Kids-Blossom-in-the-Garden

Kids Blossom in the Garden

Although we began the week (once again) with several inches of snow on Long Island, spring is truly just around the corner. April is National Garden month, and many people can’t wait to get their hands in the dirt!

Gardening has obvious benefits for physical health. It gets you outdoors in the sunshine (soaking up some vitamin D!) and moving around, so it’s great exercise. And, if you have vegetables in your garden, in a few months you will be experiencing the delicious benefits of homegrown tomatoes, cucumbers and other healthy foods.

But gardening isn’t just great for your body. It also promotes emotional and psychological well-being, especially for children and teens who have disconnected from nature.

“Young people are inundated with constant stimulation from their digital devices, with many glued in front of computer screens and video games as they struggle with feelings of loneliness and rejection,” says Andrew Malekoff, Executive Director of North Shore Child & Family Guidance Center. “That lack of connection to the natural world negatively impacts them physically, emotionally and socially.”

At the Guidance Center, we’ve seen firsthand how children blossom when they “get back to the garden.” With the help of Larry Foglia and Heather Forest of Fox Hollow Farms, we designed our two organic gardens—one at our Roslyn Heights headquarters and the other at our Manhasset location, The Marks Family Right From the Start 0-3+ Center. Groups of our children and teen clients water, seed and weed the organic beds, and they’re filled with joy when they see the vegetables grow.
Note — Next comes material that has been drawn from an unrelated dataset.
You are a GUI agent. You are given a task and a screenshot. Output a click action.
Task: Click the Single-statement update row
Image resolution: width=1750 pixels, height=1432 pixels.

Teens from our Wilderness Respite Program also worked at Fox Hollow Farm with Larry and Heather, learning even more about gardening. Another benefit: Since much of the produce the kids harvest is donated to local food pantries and organizations such as Island Harvest, they experience the pride that comes from helping others.

Through their work in the garden, kids who were shy and insecure developed self-confidence and made new friends. They learned leadership and team-building skills. Tending the garden and watching it grow intensified their sense of wonder and curiosity.

And there’s more. Gardeners achieve a natural state of calm and focus called mindfulness. “Though people often associate it with meditation, mindfulness doesn’t require hours of prayerful silence or chanting mantras,” says Malekoff. “Mindfulness at its core is about staying in the present, moment by moment, to feelings, thoughts, bodily sensations and the surrounding environment.”

Mindfulness is an inherent part of the experience of gardening; it gives kids new ground to stand on, both literally and figuratively, embracing their senses of sight, smell, sound, touch and taste. Mindfulness in nature calms the brain, allowing for reflection and healing, and it’s also great for the body.

Gardening helps kids connect to the Earth, to each other and, yes, even to their parents. Young children will be in awe as you show them the fruits (and vegetables) of your joint labor. If your teens are reluctant to work with you, expose them to tools that they can begin to master—and don’t be surprised if they end up joining you in the garden.

Note: Portions of this story originally ran in Anton Media, where Andrew Malekoff writes the Parenting Plus column.